Demopolis schools review strategic plan progress

Proudly reviewing the accomplishments of the Demopolis City Schools’ Strategic Plan, Superintendent Al Griffin brought some 20 stakeholders up to date on what has been done and what is left to do.

Meeting Thursday morning in the School Board office, the group consisted of many of the members of the original Strategic Plan Executive Committee, which devised the plan during the 2010-2011 school year.

One of the requirements built into the 39-page plan is that is be reviewed, which was the reason for the meeting. Griffin went over 23 major accomplishments since the plan was implemented but said many other things have been done as well.

He especially praised the “drastic improvements” in AYP results. He said he would put up the scores and accomplishments of the DCS system “again any in the state of Alabama.”

While he conceded that there have been some complaints about actions taken by his office or the school board, Griffin said, “Every decision was made in the best interest of the students.”

Ticking off what the school system has managed to do, Griffin said sound fiscal management is allowing some programs that had been cut to be brought back, including art and choral music. Major capital improvements are ongoing, thanks to good money management and to the grants the system has received.
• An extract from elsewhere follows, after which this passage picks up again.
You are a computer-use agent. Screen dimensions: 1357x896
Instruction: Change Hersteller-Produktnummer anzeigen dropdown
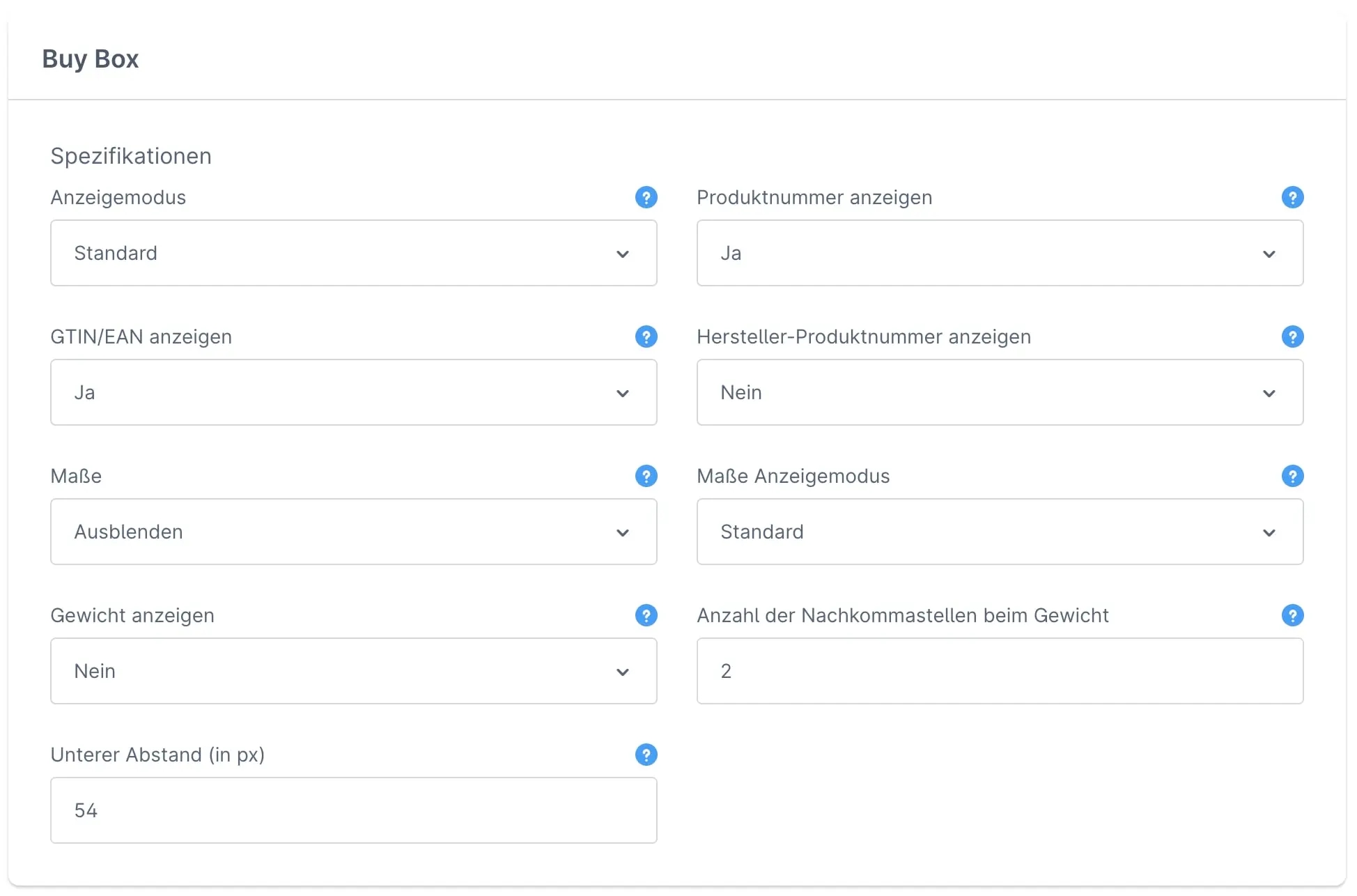(1000, 392)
“Career tech is back,” he said. For that reason Demopolis schools is starting programs to begin training students for careers that don’t require a college degree.
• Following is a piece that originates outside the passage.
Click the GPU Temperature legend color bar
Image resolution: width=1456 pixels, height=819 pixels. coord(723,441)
This year teachers will begin planning for a Financial and Insurance Service Academy, sponsored by the National Accounting Foundation. The program will have an insurance focus but include a financial aspect as well.

This fall also will be the planning semester to begin a precision machining and welding program in the old New Era facility. Several hundred thousand dollars of equipment is in place, include 15 to 20 lathes and milling machines. The school system cannot apply for funding to run the program if it already is underway, which is one reason why it won’t begin until the spring.

Griffin said he hopes to begin a Hospitality Academy in the 2014-2015 school year.

He also pointed to the strengthening of the Dual Enrollment and enhanced Advanced Placement programs in partnership with the University of West Alabama, which now include math and sciences.

“I’ve spent the last three years putting out fires,” said Griffin. Now he will be able to begin implementing some of the programs that have been put on hold.

One of the activities he hopes to start is a greater recognition system for teachers and more extensive professional development. The school system is working with UWA to enable teachers to earn their next higher degree at half the usual cost.

Griffin said he needs input from those attending the meeting and from the city to get more parents, volunteers and community partners involved in schools. It is the one area in which the Strategic Plan has fallen short. Public relations and community education are areas that need work, he continued.

Griffin said the plan will continue to undergo periodic review until the 2015-2016 school year, when another one will be written.